Ce dernier attentat a suscité de vives réactions d'émotion et des manifestations
de soutien à Kaboul et chez les anciens habitués du restaurant. Il soulève le doute sur l'intervention internationale. Il a conduit à un
considérable renforcement des consignes de sécurité auprès du personnel diplomatique ou
humanitaire présent dans la capitale. Les restaurants et cafés sont
donc restés déserts depuis vendredi. Beaucoup se demandent si cette attaque ne
constitue pas un tournant décisif pour l'Afghanistan et le signal d'un désengagement de
la communauté internationale. Face à cela, Ban Ki-Moon a réaffirmé la volonté des Nations Unies de continuer
sa mission malgré la perte de quatre de ses employés. Une telle
attaque, pour Rob Crilly, ne doit pas être considérée comme le signe d'un échec
de l'intervention ou d'un retrait nécessaire. Selon lui, « ce
n'est pas le moment d'abandonner l'Afghanistan ».
Les propos d'Hamed
Karzaï : un président de plus en plus isolé dans sa
condamnation de l'intervention internationale ? -
Cependant, les propos
d'Hamed Karzaï suite à l'incident ont renforcé le sentiment d'un
changement de climat pour les expatriés à Kaboul.

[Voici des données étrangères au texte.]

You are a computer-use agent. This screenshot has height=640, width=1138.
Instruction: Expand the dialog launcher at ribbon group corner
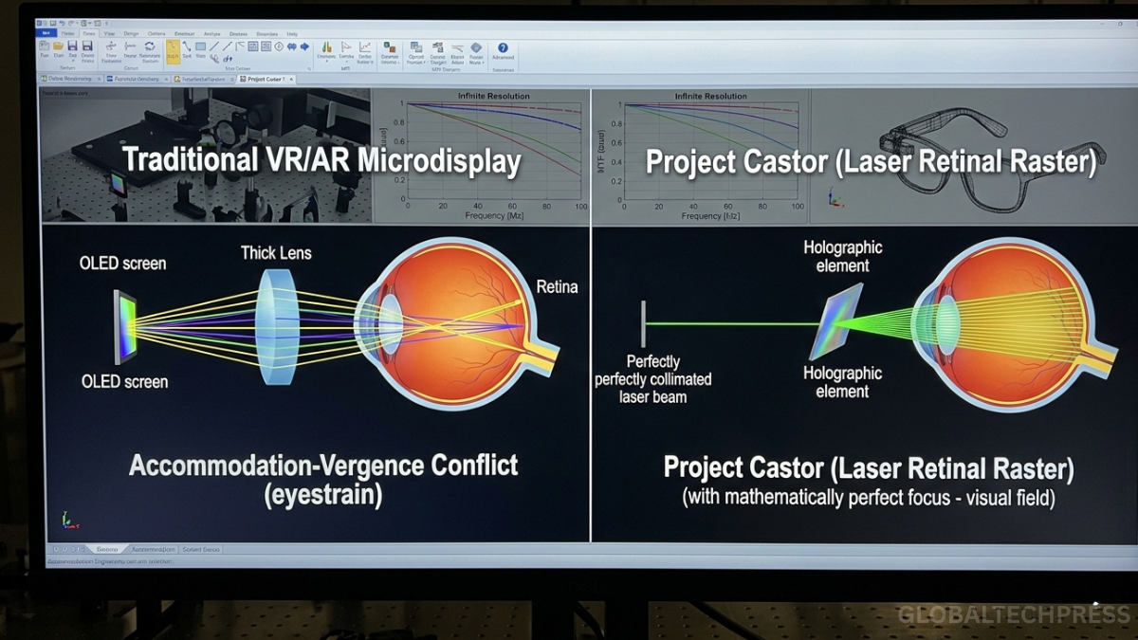pyautogui.click(x=309, y=69)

Ce dernier a accusé les services de renseignement étrangers d'être à l'origine de
l'attaque, désignant ainsi de manière à peine voilée le Pakistan.
Le ministère afghan de l'Intérieur a confirmé, mercredi, que l'augmentation
des attaques par les insurgés est une « poussée
stratégique » pour faire dérailler les élections
d'avril. Il est aussi craint que ce type d'attaque, qui
contribue à dégrader le climat sécuritaire du pays, ne soit
utilisée comme prétexte par Hamid Karzaï pour maintenir son pouvoir
ou retarder les élections, même si un tel scénario représenterait
un coup de force maladroit et impopulaire.
Lors de son intervention,
après avoir présenté ses condoléances, le président a de
nouveau condamné les opérations de la FIAS qui entraînent des pertes
civiles afghanes et a également évoqué l'incident dans la province
de Parwan, sur lequel les déclarations sont contradictoires. Ces propos ont contribué à
donner le sentiment à beaucoup, dans la communauté internationale,
d'un faible soutien du président au travail de cette dernière et d'une volonté de
remettre en cause la pérennité de son action sur le terrain. Ces
déclarations renforcent également le refus de Karzaï de signer
l'accord bilatéral de sécurité avec les États-Unis. Ce traité est cependant
nécessaire pour la prolongation de l'intervention internationale
selon l'Union Européenne qui a exprimé son souhait d'établir un partenariat
de longue durée avec l'Afghanistan.
La censure
d'un spot publicitaire diffusée sur les réseaux de télévisions
afghanes est également un signe négatif envoyé à la communauté
internationale. Même si les sources de financement de ce spot ne
sont pas connues, les autorités soupçonnent une tentative
d'influence ou de pression pour la signature du BSA. Cependant,
l'interdiction de diffusion reste une entrave à la liberté d'expression puisqu'elle n'est fondée sur
aucune justification légale pour le moment, même si une enquête a
été ouverte. Cette dernière décision vient, elle aussi, remettre
en cause une signature rapide du BSA.
10 000 soldats ou
rien pour les États-Unis après 2014 et réduction des aides
économiques et de développement votée par les parlementaires à
Washington -
Devant le refus du
président Karzaï de signer l'accord de sécurité, les diplomates
internationaux chercheraient une autre solution, « un plan-B », afin de poursuivre leur action après 2014.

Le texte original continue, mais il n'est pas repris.